Trotz dieser Erfolge musste das oberbayerische Unternehmen nach einem hohen Forderungsverlust durch die Zahlungsunfähigkeit eines wichtigen Kunden 2015 Insolvenz in Eigenverwaltung beantragen. Die im Insolvenzplan in Zusammenarbeit mit dem Sanierungsberater Planer und Kollegen GmbH durchgeführten operativen Restrukturierungsmaßnahmen zeigten Erfolg. Die langjährigen Kunden und Lieferantenbeziehungen wurden weitergeführt und bei stabilem Umsatz stieg die Profitabilität.

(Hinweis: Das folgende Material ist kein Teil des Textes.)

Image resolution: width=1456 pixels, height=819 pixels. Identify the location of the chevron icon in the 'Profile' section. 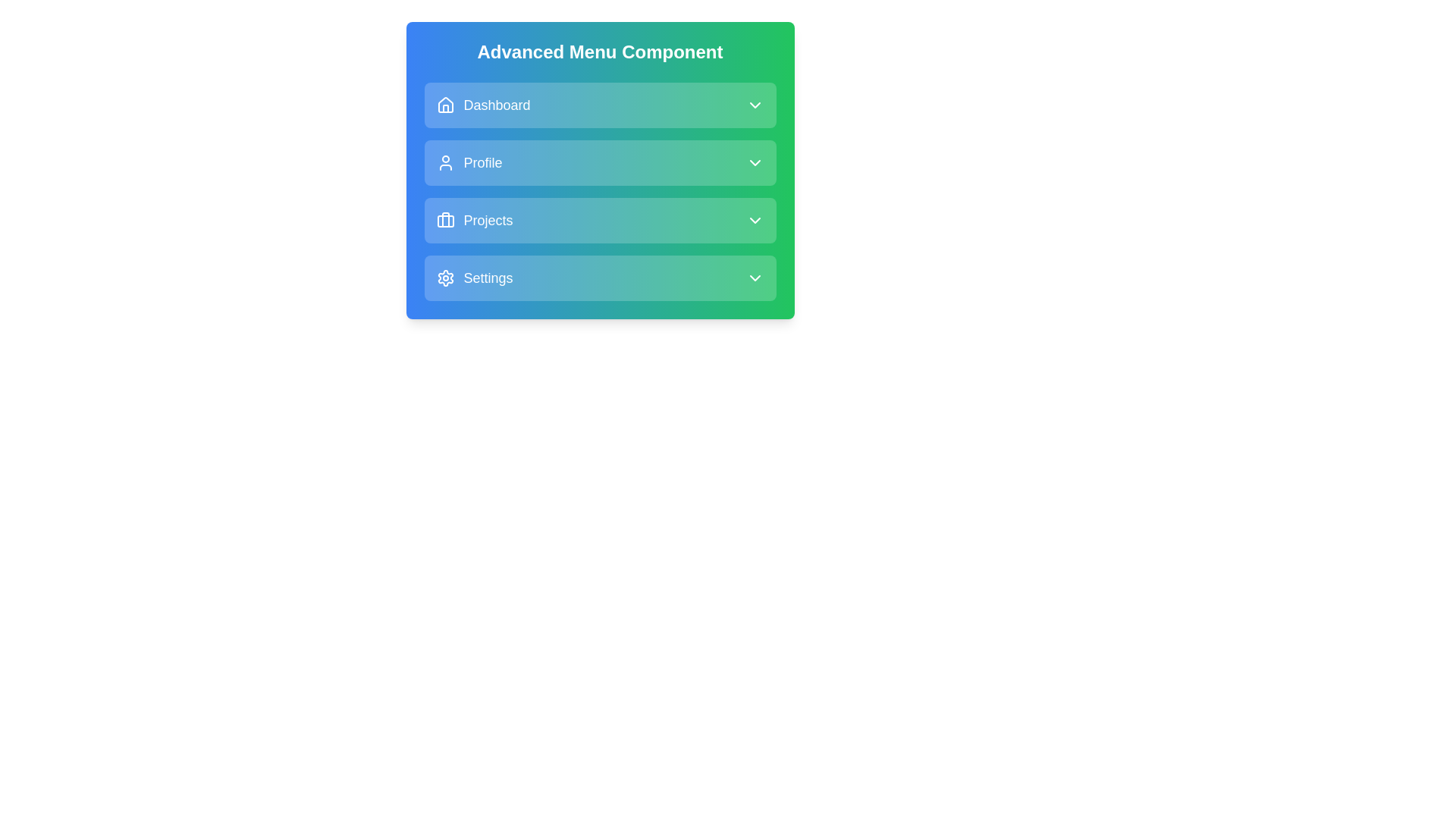
(755, 163).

„Mit dem Engagement der BayBG als 49-Prozent-Minderheitsgesellschafter wird jetzt auch die Passivseite neu strukturiert und gestärkt und die Eigenkapitalquote steigt“, erläutert BayBG-Projektmanager Erwin Wick.

Hauptgesellschafter mit 51 Prozent bleibt der bisherige geschäftsführende Gesellschafter, Ralph Breiltgens. Mitarbeiter und Betriebsrat sowie die Gläubigerversammlung haben diese Lösung mit der BayBG als neuen Mitgesellschafter begrüßt. Das Verfahren wurde zum 02.04.2017 offiziell aufgehoben. „Damit und mit dem Engagement der BayBG gewinnen wir den Freiraum für die Hebung von Wachstumspotenzialen, für weitere Produktentwicklungen und für die Erschließung neuer Märkte. Wir sind überzeugt, dass die Zusammenarbeit mit der BayBG für beide Seiten erfolgreich sein wird“, betont Ralph Breiltgens.

Kurz erläutert: Insolvenz in Eigenverwaltung (§§ 270 ff. InsO) Wenn eine angestrebte Sanierung konkrete Realisierungschancen hat, kann ein Unternehmen anstelle einer Regelinsolvenz eine Insolvenz in Eigenverwaltung nach §§ 270 ff. Insolvenzordnung beantragen. Hiernach behält der Unternehmer sein Unternehmen, um es fortzuführen. Dem Unternehmer wird ein Sachwalter zur Seite gestellt. Um anstelle des Regelinsolvenzverfahrens eine Insolvenz in Eigenverwaltung zu erhalten, muss der betroffene Unternehmer die Gläubiger und das Insolvenzgericht von den Vorteilen der Eigenverwaltung durch ein fundiertes Eigenverwaltungs-Konzept mit positiver Fortführungsprognose überzeugen. Nachdem die Eigenverwaltung eingerichtet ist und der Betrieb wieder ungestört läuft, wird üblicherweise ein Insolvenzplan erstellt, um das Unternehmen endgültig zu sanieren.